Phenomenological Pijul (or Pijul from the outside)

There has been a lot of confusion lately about what all the elements of pijul do, why they have such uncommon names, and how to wield pijul anyhow. So, this is a topic that tries to explain pijul, looking at it from its appearance and from how it handles.

So, you start out with an empty working tree in a fresh repository like this:

$ pijul init repo; cd repo

We need to clarify the language, first. So, here follow some definitions. (Words in bold are defined somewhere in this text.)

Working tree

This is ultimately the thing, that you are interested in, because it let’s you access the data that you want to see right now. It is a manifestation of the current state of your repository, because all repository state manifests into data that gets represented by files in a hierarchy of directories, known as your working tree. (This is not a conceptual limitation. One could imagine a mode of work in which pijul does not manifest its current state into a working tree, but for our purposes, this is always the case.)

Pijul treats your working tree differently than Git does. Git’s inventor Linus Torvalds once described it as: “The content tracker from hell”. And he went on to make it very clear that Git is first and foremost a content tracker. Manifesting content (data in our language) into a working tree is an addon to its storage format. This is why Git makes a clear distinction between blobs, which hold data but have no file name inside your working tree, and tree objects, which must ultimately refer to blobs to represent actual data and which assign a file name (and access bits) to a blob.
Pijul, however, works directly on your working tree. The distinction becomes clear in two observations:

  1. Git has trouble tracking file renames, additions and deletions (during merges) and must rely on many heuristics to circumnavigate problems that appear in common use cases. The reason for this is, that ultimately, Git’s storage model has no notion of successive changes. It does not know how your working tree transformed from one commit to the next. It just knows that last time it looked like that and now it looks like this.
    In Pijul, these modifications of the working tree are recorded explicitly, like changes of the file’s contents are.
  2. In Git, adding a previously untracked file and announcing to git to include a file in the next commit share the same interface, namely git add.
    Pijul uses two interfaces for this purpose. pijul add marks a new file to be tracked from now on (and has to be done only once per file). pijul record stores the modifications of the currently tracked files as a new change.

Repository

This is the conglomerate of all the wisdom that pijul has acquired about your data. It contains all possible manifestations of your data (i.e. states) as a big graph of changes but also holds knowledge about remote repositories and their state, and other useful pieces that are important for your interaction with your data through pijul (the program).

State

Because the only means to interact with your data is through your working tree and because a working tree is always a manifestation of a state, then, what is a state?

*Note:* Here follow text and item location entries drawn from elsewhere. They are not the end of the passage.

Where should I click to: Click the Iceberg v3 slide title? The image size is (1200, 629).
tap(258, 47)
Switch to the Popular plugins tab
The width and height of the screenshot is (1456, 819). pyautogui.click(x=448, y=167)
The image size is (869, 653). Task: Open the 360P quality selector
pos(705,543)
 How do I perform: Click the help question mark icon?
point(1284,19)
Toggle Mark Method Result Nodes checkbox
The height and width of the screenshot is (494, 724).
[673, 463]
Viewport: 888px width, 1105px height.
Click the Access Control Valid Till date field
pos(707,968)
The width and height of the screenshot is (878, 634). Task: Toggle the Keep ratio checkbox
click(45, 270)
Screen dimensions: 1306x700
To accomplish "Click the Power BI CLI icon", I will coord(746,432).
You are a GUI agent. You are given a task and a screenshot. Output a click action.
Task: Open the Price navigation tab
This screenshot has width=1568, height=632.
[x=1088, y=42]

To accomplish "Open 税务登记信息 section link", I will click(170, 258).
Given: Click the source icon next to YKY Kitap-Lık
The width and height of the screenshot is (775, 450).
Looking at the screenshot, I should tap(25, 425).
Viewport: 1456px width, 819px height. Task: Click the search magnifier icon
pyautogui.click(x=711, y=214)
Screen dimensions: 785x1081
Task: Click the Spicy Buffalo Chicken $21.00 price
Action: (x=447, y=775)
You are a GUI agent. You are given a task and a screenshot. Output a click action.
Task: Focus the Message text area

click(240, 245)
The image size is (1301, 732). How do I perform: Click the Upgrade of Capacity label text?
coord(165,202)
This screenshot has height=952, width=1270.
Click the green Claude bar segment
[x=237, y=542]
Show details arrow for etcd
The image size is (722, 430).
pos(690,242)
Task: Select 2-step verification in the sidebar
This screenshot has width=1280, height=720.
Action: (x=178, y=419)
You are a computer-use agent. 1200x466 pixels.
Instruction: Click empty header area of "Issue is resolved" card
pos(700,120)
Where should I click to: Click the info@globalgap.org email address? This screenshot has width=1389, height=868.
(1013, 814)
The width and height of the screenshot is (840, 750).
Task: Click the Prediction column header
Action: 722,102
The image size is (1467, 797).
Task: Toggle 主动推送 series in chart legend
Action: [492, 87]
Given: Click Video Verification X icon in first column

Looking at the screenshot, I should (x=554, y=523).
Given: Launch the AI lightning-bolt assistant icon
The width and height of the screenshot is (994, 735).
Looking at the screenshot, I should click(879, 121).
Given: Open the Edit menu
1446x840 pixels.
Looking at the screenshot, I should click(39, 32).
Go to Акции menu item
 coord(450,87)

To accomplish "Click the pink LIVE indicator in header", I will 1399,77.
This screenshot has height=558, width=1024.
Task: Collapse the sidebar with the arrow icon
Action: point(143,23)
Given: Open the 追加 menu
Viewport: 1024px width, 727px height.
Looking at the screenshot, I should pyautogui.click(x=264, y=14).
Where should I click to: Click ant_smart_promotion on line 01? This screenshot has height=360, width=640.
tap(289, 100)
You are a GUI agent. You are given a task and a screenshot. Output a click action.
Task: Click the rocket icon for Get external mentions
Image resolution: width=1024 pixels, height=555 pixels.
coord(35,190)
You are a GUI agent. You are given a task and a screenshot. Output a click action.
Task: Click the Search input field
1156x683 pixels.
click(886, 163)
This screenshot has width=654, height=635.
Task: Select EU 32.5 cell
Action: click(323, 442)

A state is a sub-graph of the graph of changes that is stored in your repository. Thus, of all your wisdom about your data, it represents a (usually very carefully crafted) selection of it.

The central service, pijul provides for you, is helping you to efficiently manage all the states, that you could be possibly interested in. E.g. In common version control systems, which use strict linearly ordered tracking of data modifications, one would like to go back in the history (of ones modifications) or merge another timeline into the current or split off into an alternative timeline or reorder/modify the history altogether.

State is central to turning your data into something you can manipulate (by manifestation into a working tree). That is why your main handle to work with state is called a channel. This means that in your working tree, you are always in some channel. Note, that a channel is not equal to a state, but it always represents some state.

$ pijul channel
* main

And you are!

Channel

There are multiple angles to look at channels. The most obvious is, that it always represents a state. It also keeps a linearised representation of its state, which is accessed through pijul log. Locally, this allows you to have a notion of time and explore a “history” of changes that lead to the current state that it represents. But most importantly, it allows you to identify individual changes that you can remove from it (undoing the change), that you can hand to your collaborators or that you can amalgamate into a new channel (both via. pijul push).
Lastly, it also holds a list of named states that are particularly interesting to you, called tags.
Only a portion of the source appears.